## ЗАДАНИЯ
1/ Перечислите, пожалуйста, все части тела, названные в тексте о Вольной Высшей Школе в предложении «Голова приподнята, шея вытянута, плечи напряжены».
2/ Продолжите текст о Вольной Высшей Школе, начав сразу после его последнего предложения.

## ФРАГМЕНТ ТЕКСТА
Вольная Высшая Школа. Под таким французским названием, на Английском проспекте, в 1906 г. открылось новое учреждение. Во главе его — хорошо известный кур­систкам 70-х годов учитель моей матери (когда она была еще Глотовой), Петр Францевич Лесгафт.

Я поступаю на биологическое отделение. Этого требует мой медицинский сюртук, грустно висящий на деревянных плечах и завешанный простыней.

Рано утром я с Кронверкского проспекта бегу на Английский. Мы делаем поперечные разрезы кости и трем их, чтобы получить тонкий препарат, пригодный для микроскопа. Это трудно, потому что в последний момент пре­парат ломается — надо начинать сначала. Экзерсис на уп­рямство и терпение — нечто вроде человеческой жизни. Одному этого не выдержать. Девушка с локонами образует со мной «группу». Мы достигаем успеха и молча понимаем, что нам уже не расстаться. Экзерсис приобретает новый смысл и становится похожим не только на человеческую жизнь, но и на роман второстепенного писателя (реалис­тической школы).

В аудитории собирается до 200 человек Маленький старичок — вместо тела наглухо застегнутый черный сюр­тук особого покроя; живые, неуспокоенные, вспыхиваю­щие упрямством и властью глаза; голова несколько накло­нена, как будто мозг перевешивает. Мелкая, быстрая походка — так он входит в аудиторию.

Никакой кафедры — старичок гуляет по аудитории и читает курс анатомии, обращаясь то к одному, то к дру­гому. Иногда он останавливается и, нахохлившись, выкри­кивает неясные слова, — громко, каким-то петушиным голосом. Мы долго не можем понять, что это за таинст­венные выклики. Голова приподнята, шея вытянута, плечи напряжены. Трижды прокричав и откашлявшись, старичок начинает опять расхаживать по аудитории. Только при­выкши к старческой дикции, мы разгадываем, что он кричит: «всем ясно?»

## ВЫДЕРЖКИ ИЗ СТРОК

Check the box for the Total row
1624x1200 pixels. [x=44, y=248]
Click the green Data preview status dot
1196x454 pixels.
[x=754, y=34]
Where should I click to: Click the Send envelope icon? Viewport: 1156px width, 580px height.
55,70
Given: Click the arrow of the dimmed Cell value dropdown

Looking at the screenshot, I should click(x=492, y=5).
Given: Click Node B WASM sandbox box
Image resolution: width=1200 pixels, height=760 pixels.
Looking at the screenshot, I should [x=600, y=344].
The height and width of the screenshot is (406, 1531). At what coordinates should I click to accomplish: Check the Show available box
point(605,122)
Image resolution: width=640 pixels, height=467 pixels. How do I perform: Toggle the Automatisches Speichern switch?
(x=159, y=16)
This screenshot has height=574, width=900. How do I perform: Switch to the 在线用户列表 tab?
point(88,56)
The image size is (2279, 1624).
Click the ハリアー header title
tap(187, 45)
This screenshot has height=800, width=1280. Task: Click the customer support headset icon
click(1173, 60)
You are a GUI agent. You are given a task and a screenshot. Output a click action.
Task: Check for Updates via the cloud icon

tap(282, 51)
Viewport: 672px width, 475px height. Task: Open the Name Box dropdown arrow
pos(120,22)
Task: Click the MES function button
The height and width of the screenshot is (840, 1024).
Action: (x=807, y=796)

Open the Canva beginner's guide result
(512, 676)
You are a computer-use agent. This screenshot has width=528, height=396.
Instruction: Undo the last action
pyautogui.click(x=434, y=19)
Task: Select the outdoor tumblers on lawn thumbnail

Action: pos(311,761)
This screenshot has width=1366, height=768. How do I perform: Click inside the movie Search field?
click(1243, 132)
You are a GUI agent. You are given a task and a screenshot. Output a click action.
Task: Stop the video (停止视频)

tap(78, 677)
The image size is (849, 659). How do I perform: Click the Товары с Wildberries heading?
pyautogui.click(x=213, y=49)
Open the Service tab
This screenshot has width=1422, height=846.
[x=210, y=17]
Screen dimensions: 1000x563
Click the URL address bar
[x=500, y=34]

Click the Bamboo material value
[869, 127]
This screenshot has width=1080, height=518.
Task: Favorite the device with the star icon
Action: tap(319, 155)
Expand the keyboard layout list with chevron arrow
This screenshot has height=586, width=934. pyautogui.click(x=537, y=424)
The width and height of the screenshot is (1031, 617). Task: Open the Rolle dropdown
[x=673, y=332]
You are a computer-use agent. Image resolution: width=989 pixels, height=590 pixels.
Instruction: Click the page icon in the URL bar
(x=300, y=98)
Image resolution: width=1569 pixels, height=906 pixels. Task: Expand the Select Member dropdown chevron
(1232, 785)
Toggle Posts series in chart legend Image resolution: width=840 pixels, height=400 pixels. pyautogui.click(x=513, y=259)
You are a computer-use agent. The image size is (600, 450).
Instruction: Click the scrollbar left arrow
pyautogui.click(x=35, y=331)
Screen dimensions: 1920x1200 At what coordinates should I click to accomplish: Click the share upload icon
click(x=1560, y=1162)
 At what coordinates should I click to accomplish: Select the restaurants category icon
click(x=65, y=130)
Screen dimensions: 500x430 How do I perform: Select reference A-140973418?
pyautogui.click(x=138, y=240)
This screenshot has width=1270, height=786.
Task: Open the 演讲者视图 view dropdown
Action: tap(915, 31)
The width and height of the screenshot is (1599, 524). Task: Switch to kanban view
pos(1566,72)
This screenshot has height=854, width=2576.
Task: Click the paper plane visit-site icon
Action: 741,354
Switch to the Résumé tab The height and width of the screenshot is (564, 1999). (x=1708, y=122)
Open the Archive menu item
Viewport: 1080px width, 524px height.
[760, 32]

## ОТВЕТЫ ПО ЗАДАНИЯМ
1/ Голова, шея, плечи.

2/
Так, крича и волнуясь, он добирается до самых основных вопросов человеческой жизни — до вопросов человеческого поведения. Он стыдит, насмехается, тре­бует. Он все чаще и пронзительнее кричит: «всем ясно?» В аудитории тишина. Волшебный старик, жестикулируя и крича по-петушиному, строит перед нами, как архитектор природы, весь человеческий организм. Он хватает со сто­ла кусок кости и торжествующе, как изобретатель, носит его по аудитории и сует нам в глаза: «Смотрите хорошень­ко. Всем ясно?»

Человек построен по законам механики — как мост. Ничего неясного. Все можно вывести a priori. Вот вам внутреннее строение кости: те же, что в мостовых арках, «кривые сжатия» и «кривые растяжения». Еще немного — и этот старик сам, своими жилистыми склеротическими руками построит человека. Дайте ему только материал и не вмешивайтесь.

Он насмехается над официальной наукой, над го­сударством, над Медицинской Академией, над моим форменным сюртуком. «Господин доктор» дразнит он меня, или — «господин классик». Отбежав к столу и приняв опять петушиную позу, он насмешливо выкрикивает латинские названия, которые звучат позорно и неприлично. Ауди­тория хохочет.

Он проклинает и волнуется, как Тангейзер. Кроме Вагнера у меня теперь для борьбы с петербургским госу­дарством есть этот старик с его волшебной анатомией.

Я сдаю всю остеологию. Ощупью, с закрытыми глазами я определяю мельчайшие косточки по бугоркам и бо­роздам. Мне ясно, как построен человек, но есть другой вопрос — для чего ?

Я не могу вернуться в Академию и заучивать латин­ские названия. Я брожу по городу, взволнованный и полу­сонный. Человек построен как мост — но для чего?

Я двигался по фантастическому мосту Подо мной качались «кривые сжатия» и «кривые растяжения». Мост шатался. Я шел ощупью, с закрытыми глазами, с чужим черепом в руках. Издалека, с того берега, доносился до меня петушиный крик, но его заглушал хор странников из «Тангейзера». Надо мной взвизгивали скрипки и хромати­ческие гаммы, надавливая на мозг; стремительно сколь­зили вниз.

Я ступаю на другой берег, останавливаюсь и швы­ряю череп в пространство. Мост проваливается. Я присое­диняюсь к хору странников.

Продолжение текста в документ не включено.